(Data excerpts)
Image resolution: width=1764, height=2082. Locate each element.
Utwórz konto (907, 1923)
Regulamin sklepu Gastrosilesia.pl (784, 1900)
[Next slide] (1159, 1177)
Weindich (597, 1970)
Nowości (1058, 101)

Required action - Quote all the records. Keep every word exact.

Solution for this task -
Image resolution: width=1764, height=2082. Locate each element.
Utwórz konto (907, 1923)
Regulamin sklepu Gastrosilesia.pl (784, 1900)
[Next slide] (1159, 1177)
Weindich (597, 1970)
Nowości (1058, 101)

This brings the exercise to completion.